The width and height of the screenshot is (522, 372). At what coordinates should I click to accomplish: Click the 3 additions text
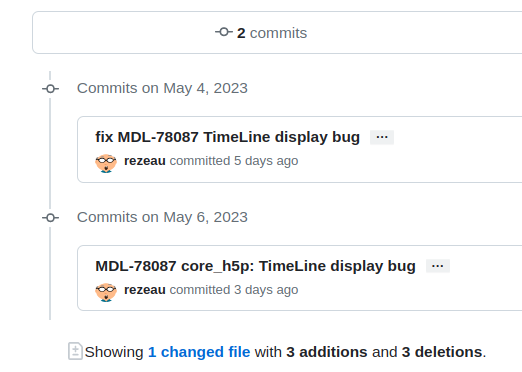click(327, 352)
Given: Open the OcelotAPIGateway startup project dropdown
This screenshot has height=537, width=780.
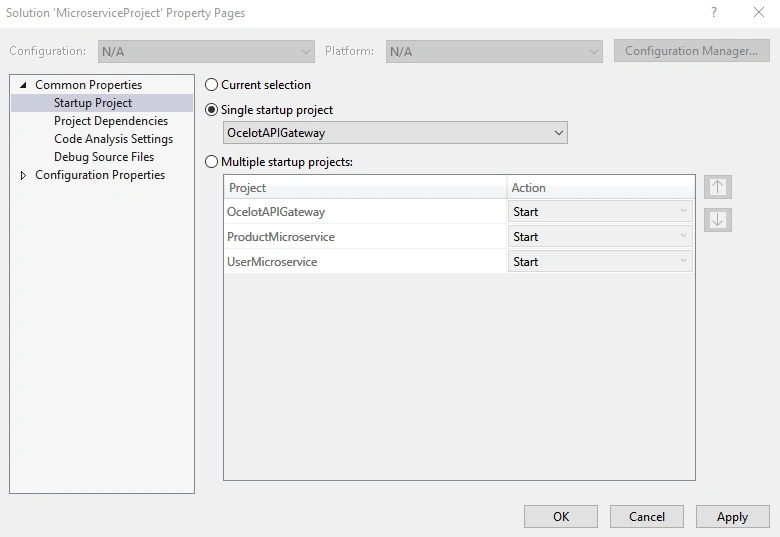Looking at the screenshot, I should (x=395, y=133).
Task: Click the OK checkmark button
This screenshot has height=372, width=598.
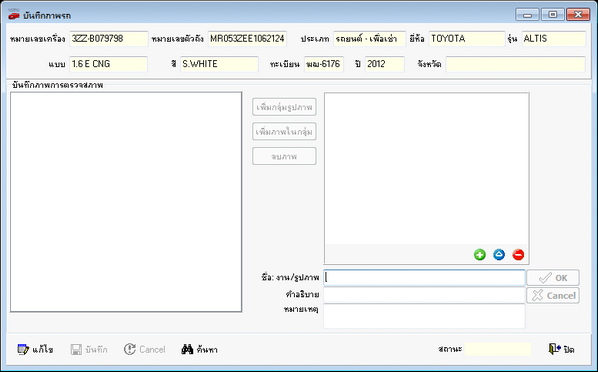Action: pyautogui.click(x=553, y=278)
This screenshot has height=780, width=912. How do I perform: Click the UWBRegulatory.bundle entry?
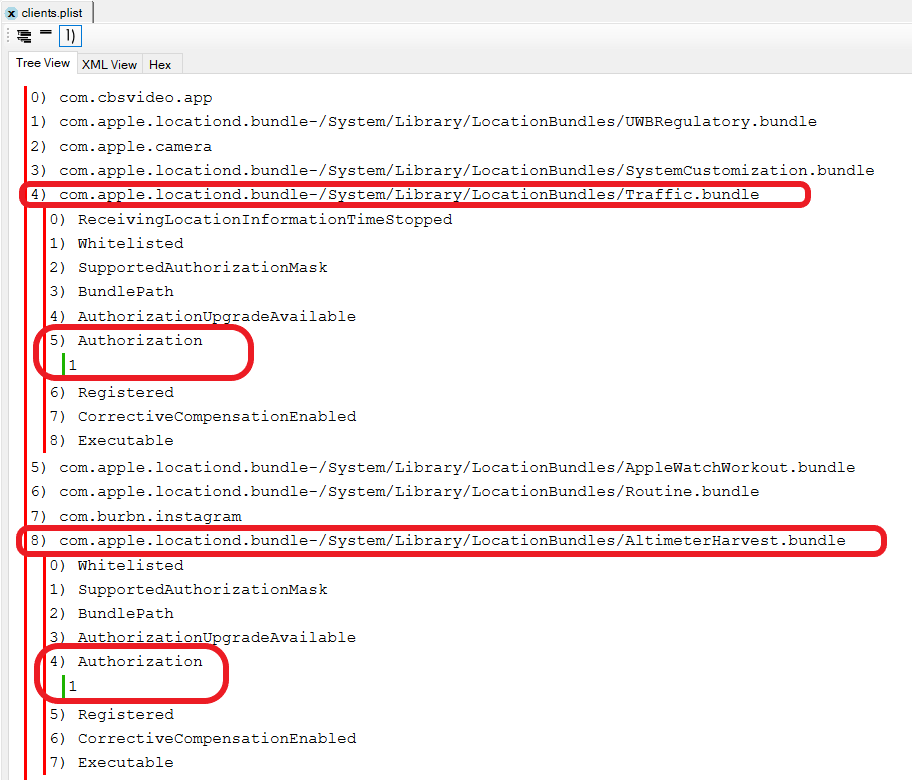pyautogui.click(x=437, y=122)
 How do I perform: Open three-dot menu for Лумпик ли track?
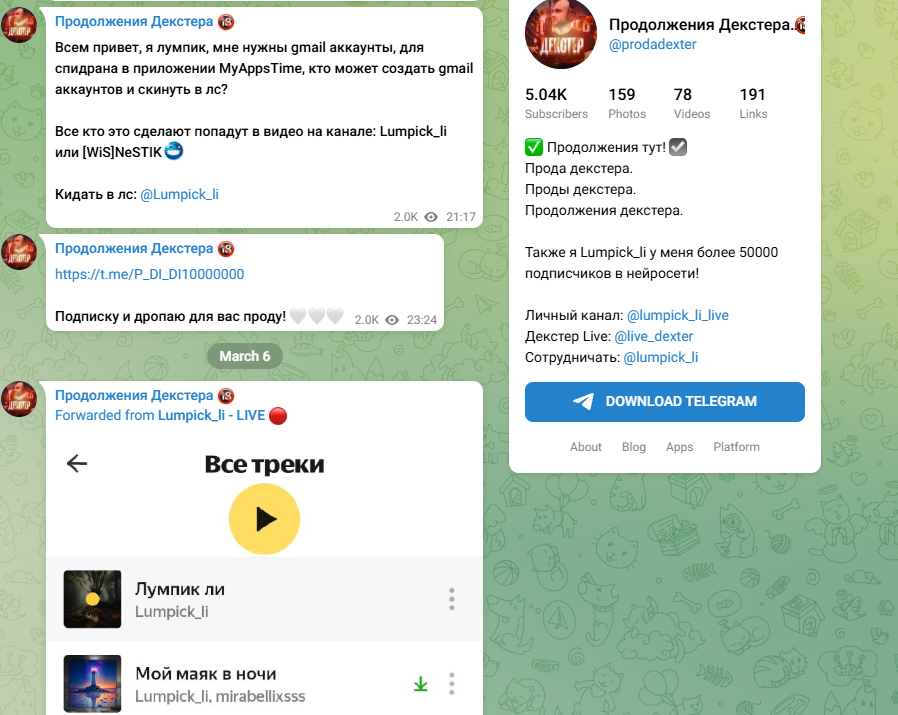[x=452, y=599]
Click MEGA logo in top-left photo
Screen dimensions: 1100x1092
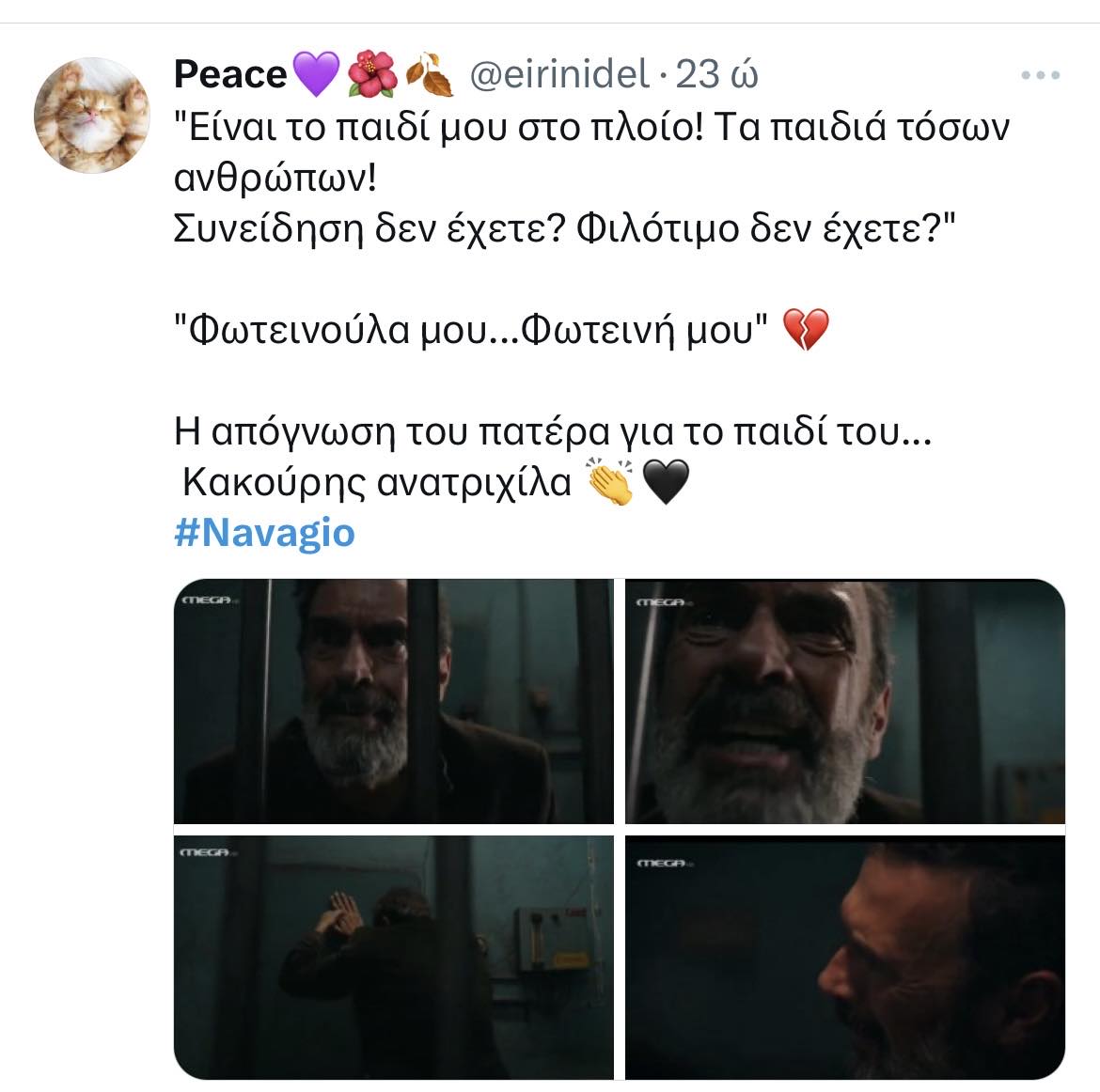[210, 600]
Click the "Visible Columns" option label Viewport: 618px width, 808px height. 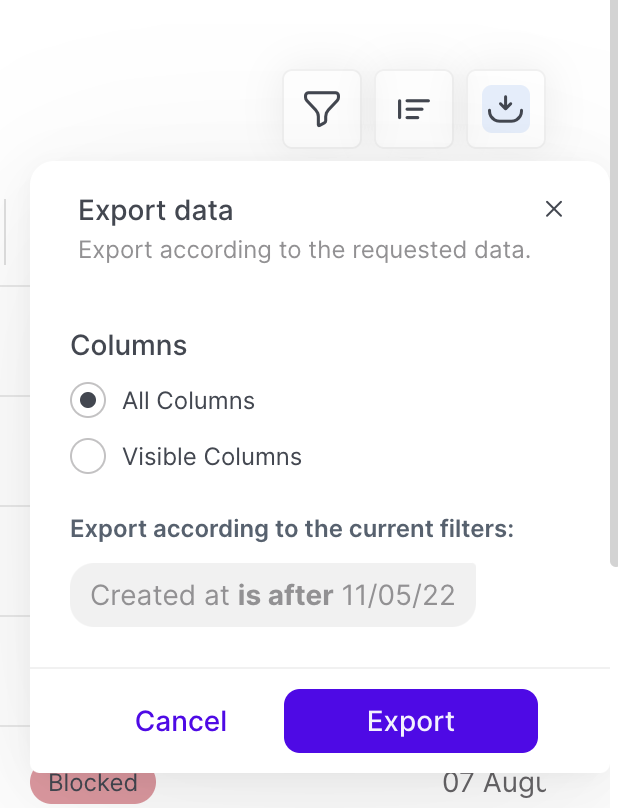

* * *

WHAT TO WORK ON: Repeat the material above exactly. Leave every picture out of it.

FINISHED TASK:
The width and height of the screenshot is (522, 372). At what coordinates should I click to accomplish: Click the 3 additions text
click(327, 352)
Given: Open the OcelotAPIGateway startup project dropdown
This screenshot has height=537, width=780.
Looking at the screenshot, I should (x=395, y=133).
Task: Click the OK checkmark button
This screenshot has height=372, width=598.
Action: pyautogui.click(x=553, y=278)
This screenshot has height=780, width=912. How do I perform: Click the UWBRegulatory.bundle entry?
pyautogui.click(x=437, y=122)
 How do I perform: Open three-dot menu for Лумпик ли track?
[x=452, y=599]
Click MEGA logo in top-left photo
Screen dimensions: 1100x1092
[210, 600]
Click the "Visible Columns" option label Viewport: 618px width, 808px height. 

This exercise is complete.